Quoi ma gueule, qu’est qu’elle a ma gueule ?!
  • Le forfait de Jon Jones contre Stipe Miocic avait jeté un froid sur la carte du MSG, qui se retrouvait sans duel de poids lourds à défendre. Ni une ni deux, l’UFC a appelé en short notice les deux étoiles montantes Tom Aspinall et Serguei Pavlovich, et mis en place un titre intérimaire pour combler l’absence sans doute prolongée de Jones. On s’attendait à un choc des styles et des volontés, ce fut une annihilation. Le britannique a littéralement aspiré Pavlovich sur son terrain de boxe anglaise avec un enchainement qui ne laissa aucun doute à l’arbitre. Contender malheureux l’an passé à cause d’une blessure au genou qui lui coûta un an d’éloignement de l’octogone, Aspinall vient de frapper un grand coup. Car à l’heure actuelle, on ne trouve pas dans la division un équivalent au jeu de jambes, à la mobilité du buste, et à la rapidité d’Aspinall. Pas même Cyril Gane, qui s’est d’ailleurs gentiment fait renvoyer dans les cordes après avoir interpellé le Briton sur Twitter, lequel n’a pas oublié s’être fait snobé par Bon Gamin à l’UFC Paris. Peu importe le titre : le roi, c’est lui désormais.

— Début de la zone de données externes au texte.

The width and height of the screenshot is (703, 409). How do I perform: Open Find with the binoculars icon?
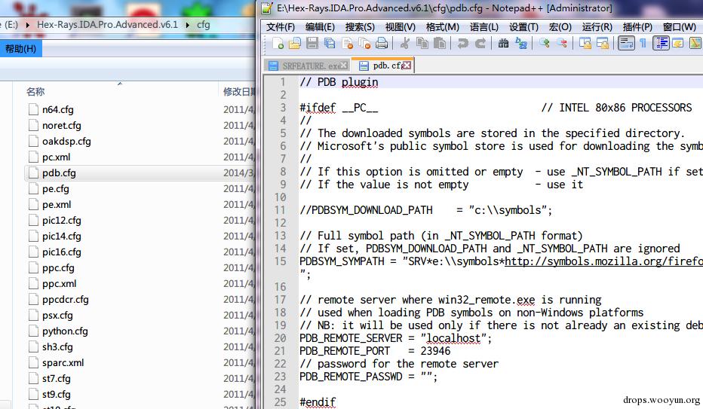pyautogui.click(x=502, y=44)
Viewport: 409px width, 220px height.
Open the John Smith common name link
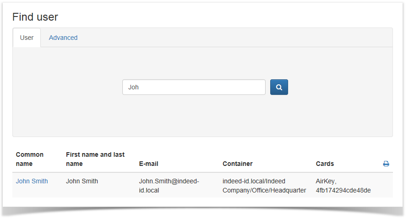[32, 181]
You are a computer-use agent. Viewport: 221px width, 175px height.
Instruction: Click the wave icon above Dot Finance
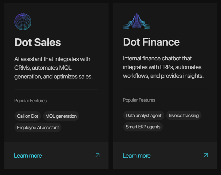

  • On termine avec ce qui se présentait comme le banger ultime sur le papier : Jiri Prochazka vs Alex Pereira pour le titre vacant des mi-lourds. A ma gauche, l’ancien champion de la catégorie, qui revenait aux affaires après une grave blessure à l’épaule. À ma droite, le nouveau venu de la division, poussé au titre après une victoire sans éclats sur Jan Blachowitz. L’homme le plus fou de l’UFC vs le plus dangereux, le samouraï tchèque qui avance le menton à la fenêtre contre le guerrier amazonien avec une scène de crime dans les poings. Au-delà de la guerre nucléaire annoncée, l’opposition de style suscitait donc un réel intérêt pugilistique. On se demandait si l’approche de Prochazka, qui fait feu de tout bois et des conventions, réussirait à ébranler le minimalisme stoïcien de Pereira. Au final, et sans être une déception, le combat s’est déroulé a minima. Après un round à se faire maltraiter les terminaisons nerveuses par les calf kicks de Pereira, Prochazka trouve ses marques, réussit à rentrer dans la garde de son adversaire et s’expose à un enchainement uppercut-crochet qui termine le débat. Arrêt un tantinet prématuré mais logique de l’arbitre, et accepté par un Prochazka beau perdant. Après la ceinture des poids moyens ravie éphémèrement à Izzy Adesanya, Pereira écrit l’Histoire en s’emparant d’une deuxième ceinture, oui mais. Car s’il a prouvé qu’il restait un des meilleurs strikers de l’UFC, force est de constater que le boogeyman des -84 kg fait pour l’instant moins peur chez les mecs qui taquinent le quintal. À voir et à confirmer, sans doute face à Jamahal Hill, autre roi de passage d’une division longtemps maudite qui retrouve enfin un peu de souffle.